Unfortunately I can’t directly access texture data. There’s nothing
like the inverse of glTexSubImage2D()
. Here are a few options:
-
Call toDataURL()
on the canvas. This would grab the rendering of
the simulation, which would need to be translated back into
simulation state. Sounds messy.
-
Take a screenshot. Basically the same idea, but even messier.
-
Use glReadPixels()
on a framebuffer. The texture can be attached to
a framebuffer, then read through the framebuffer. This is the right
solution.
I’m reusing the “step” framebuffer for this since it’s already
intended for these textures to be its attachments.

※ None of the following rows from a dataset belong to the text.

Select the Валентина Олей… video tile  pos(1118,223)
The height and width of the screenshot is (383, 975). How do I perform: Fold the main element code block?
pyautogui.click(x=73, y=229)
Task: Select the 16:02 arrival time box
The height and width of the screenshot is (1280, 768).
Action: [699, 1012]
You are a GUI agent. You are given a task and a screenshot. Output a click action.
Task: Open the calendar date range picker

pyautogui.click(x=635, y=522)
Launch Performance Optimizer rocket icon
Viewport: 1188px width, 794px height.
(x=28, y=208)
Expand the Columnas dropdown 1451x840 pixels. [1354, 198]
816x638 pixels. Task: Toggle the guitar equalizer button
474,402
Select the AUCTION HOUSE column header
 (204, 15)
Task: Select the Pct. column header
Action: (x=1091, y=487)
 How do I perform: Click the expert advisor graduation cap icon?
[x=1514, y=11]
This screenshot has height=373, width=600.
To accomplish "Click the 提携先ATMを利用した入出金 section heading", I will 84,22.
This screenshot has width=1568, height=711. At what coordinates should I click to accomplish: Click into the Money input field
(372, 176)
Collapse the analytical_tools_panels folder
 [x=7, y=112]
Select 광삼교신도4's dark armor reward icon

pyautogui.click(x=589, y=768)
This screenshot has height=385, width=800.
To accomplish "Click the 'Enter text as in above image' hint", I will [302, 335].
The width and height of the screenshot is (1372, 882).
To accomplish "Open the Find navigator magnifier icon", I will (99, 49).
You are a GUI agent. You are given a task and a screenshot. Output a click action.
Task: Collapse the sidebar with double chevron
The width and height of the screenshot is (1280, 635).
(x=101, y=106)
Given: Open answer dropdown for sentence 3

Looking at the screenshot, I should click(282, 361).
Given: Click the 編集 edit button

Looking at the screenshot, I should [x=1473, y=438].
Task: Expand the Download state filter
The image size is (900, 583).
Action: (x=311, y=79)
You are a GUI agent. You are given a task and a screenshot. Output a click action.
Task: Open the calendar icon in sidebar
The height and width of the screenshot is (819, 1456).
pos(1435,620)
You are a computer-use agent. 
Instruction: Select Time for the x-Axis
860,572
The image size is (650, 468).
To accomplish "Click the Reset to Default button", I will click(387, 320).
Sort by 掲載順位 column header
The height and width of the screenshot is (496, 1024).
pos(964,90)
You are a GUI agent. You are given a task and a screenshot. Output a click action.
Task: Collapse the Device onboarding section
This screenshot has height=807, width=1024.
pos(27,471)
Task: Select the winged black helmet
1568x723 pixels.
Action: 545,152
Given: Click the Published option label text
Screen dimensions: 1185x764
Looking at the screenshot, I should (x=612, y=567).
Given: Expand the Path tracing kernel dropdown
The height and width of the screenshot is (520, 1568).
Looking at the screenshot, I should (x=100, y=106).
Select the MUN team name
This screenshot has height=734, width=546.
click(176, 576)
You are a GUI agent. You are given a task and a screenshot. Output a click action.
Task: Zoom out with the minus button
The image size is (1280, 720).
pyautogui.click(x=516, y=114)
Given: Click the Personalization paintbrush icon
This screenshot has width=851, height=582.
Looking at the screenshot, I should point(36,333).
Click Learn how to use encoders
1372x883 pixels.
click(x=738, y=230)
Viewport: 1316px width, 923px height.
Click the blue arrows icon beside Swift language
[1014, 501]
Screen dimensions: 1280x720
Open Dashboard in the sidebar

GOL.prototype.get = function() {
var gl = this.gl, w = this.statesize.x, h = this.statesize.y;
gl.bindFramebuffer(gl.FRAMEBUFFER, this.framebuffers.step);
gl.framebufferTexture2D(gl.FRAMEBUFFER, gl.COLOR_ATTACHMENT0,
gl.TEXTURE_2D, this.textures.front, 0);
var rgba = new Uint8Array(w * h * 4);
gl.readPixels(0, 0, w, h, gl.RGBA, gl.UNSIGNED_BYTE, rgba);
return rgba;
};
Voilà! This rgba
array can be passed directly back to
glTexSubImage2D()
as a perfect snapshot of the simulation state.
Conclusion
This project turned out to be far simpler than I anticipated, so much
so that I was able to get the simulation running within an evening’s
effort. I learned a whole lot more about WebGL in the process, enough
for me to revisit my WebGL liquid simulation. It uses a
similar texture-drawing technique, which I really fumbled through that
first time. I dramatically cleaned it up, making it fast enough to run
smoothly on my mobile devices.
Also, this Game of Life implementation is blazing fast. If rendering
is skipped, it can run a 2048x2048 Game of Life at over 18,000
iterations per second! However, this isn’t terribly useful because
it hits its steady state well before that first second has passed.